Malgré tout j'en ai la conviction, quelque chose nous sépare: l'absence de peur. Vous parlez à un enfant angoissé qui a grandit. Un petit garçon anxieux, qui avait le sentiment de regarder le soleil en face, paradoxalement quand la nuit tombait. Ce môme terrifié, qui voyait en permanence l'infinité de l'univers et sa propre finitude trembler devant ses yeux, qui a pensé très longtemps que pour ne pas paniquer, il ne fallait pas savoir, il ne fallait pas réfléchir, a comprit un jour qu'il y avait un troisième et un quatrième maillon à cette chaine: comprendre et accepter.

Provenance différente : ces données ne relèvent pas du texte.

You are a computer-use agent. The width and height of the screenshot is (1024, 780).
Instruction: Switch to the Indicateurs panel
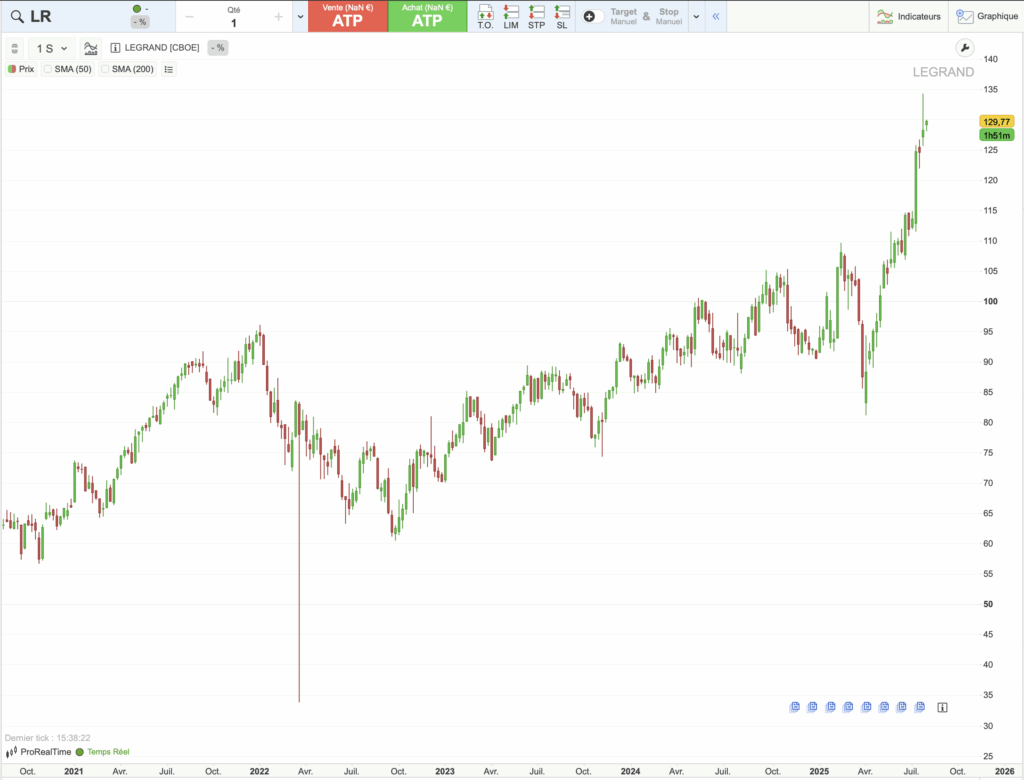pyautogui.click(x=908, y=16)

Et l'existence de cet enfant de Sapiens devint soudain plus légère, quand il comprit que son insignifiance à l'échelle du temps et de l'espace l'empêcherait toujours de faire une erreur assez grosse pour empêcher le soleil de se lever le lendemain. Quand on lui apprit que toute l'humanité sortait du même berceau et qu'il était le frère de tout autre Sapiens qui existe, existait et existera. Quand cette découverte le poussa à plonger plus loin dans les archives de la nuit des temps et qu'il y apprit l'existence d'un certain LUCA, Last Universal Common Ancestor qu'on appelle en français Dernier Ancêtre Commun Universel; le micro-organisme à la base de l'arbre du vivant, l'arrière-grand-père qui lui donnait les plantes et les animaux pour cousins.

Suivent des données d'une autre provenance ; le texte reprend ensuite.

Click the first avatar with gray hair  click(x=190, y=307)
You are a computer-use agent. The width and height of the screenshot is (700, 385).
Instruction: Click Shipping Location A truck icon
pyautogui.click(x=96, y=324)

Un soir de printemps, il y a un an peut-être, alors que je n'étais plus un enfant que par ma capacité à me passionner pour tout, un amant m'avait dit cela lors d'une conversation ensommeillée: "L'univers n'a ni début ni fin, nous essayons de plaquer ce schéma dessus parce que nous avons une naissance et une mort, mais ça n'a aucun sens. C'est un cycle.". Et alors que vous commencez à vous demander où je veux en venir dans mes vertigineuses divagations, j'arrive à ma conclusion.

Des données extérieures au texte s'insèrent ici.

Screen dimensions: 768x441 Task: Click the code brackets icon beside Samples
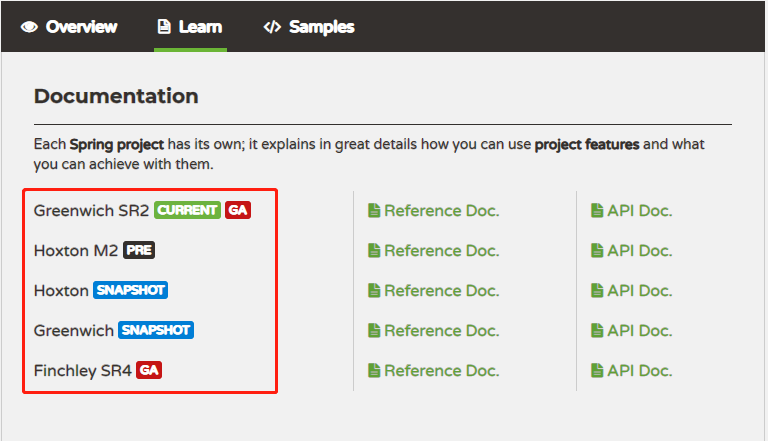click(x=272, y=27)
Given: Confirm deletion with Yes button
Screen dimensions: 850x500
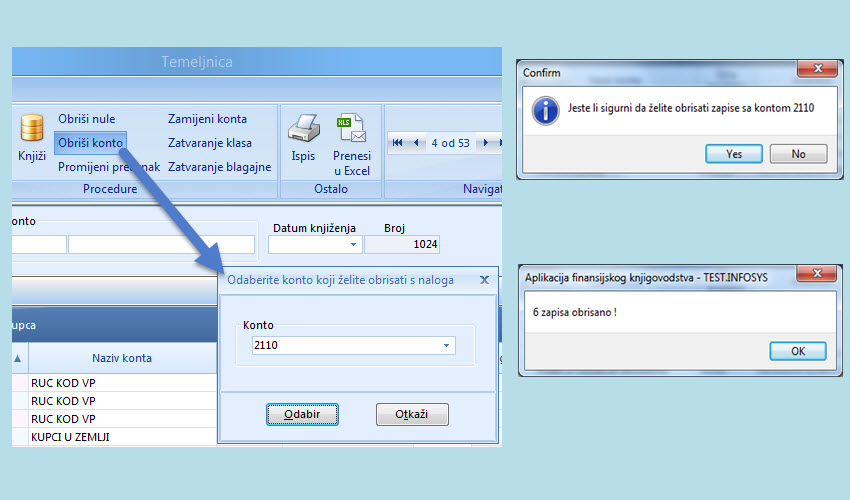Looking at the screenshot, I should 734,154.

Il faut accepter de faire partie du cycle. Quand on sait que le fer qui donne sa couleur rouge à notre sang est né en même temps qu'une étoile, quand on a conscience que nous sommes un phénomène physique pensant, on peut, justement, toujours y penser quand la peur nous tiraille et nous pousse à agir contre le bien commun. La mort n'est un drame que pour le vivant, votre conscience retourne au néant, vos nutriments à la terre et dans quelques milliards d'années, les atomes de fer de votre sang seront de retour au milieu du cœur en fusion d'une étoile. Un petit morceau de vous abreuvera de lumière une planète qui berce dans sa rotation une autre espèce consciente.
Alors, faites moi confiance. Quand la peur vous saisira à nouveau, que la voix monocorde d'un présentateur de journal vous annoncera un bilan humain de plus en plus lourd, rappelez vous de cet illuminé dont vous avez un jour lu le texte, entendu la voix. Prenez un instant, inspirez, et rappelez vous que ce virus qui vous fait si peur est votre lointain cousin. Riez, c'est normal, cette idée a une douce saveur absurde: tel Freddy Krugger glissant sur une peau de banane, la terrible menace microscopique a perdu toute crédibilité. Votre sourire retrouvé, songez que la phrase "Tu es poussière et redeviendra poussière." a été mal traduite de l'hébreu et que son véritable sens est "Tu es poussière d'étoile et redeviendra poussière d'étoile.". Songez que les anciens avaient déjà tout comprit et pour ne pas priver vos descendants de sagesse ancestrale, pensez à vous laver les mains et restez bien chez vous. Vous ne vous sentirez plus jamais enfermé en pensant à l'infiniment grand, votre esprit en est la clé.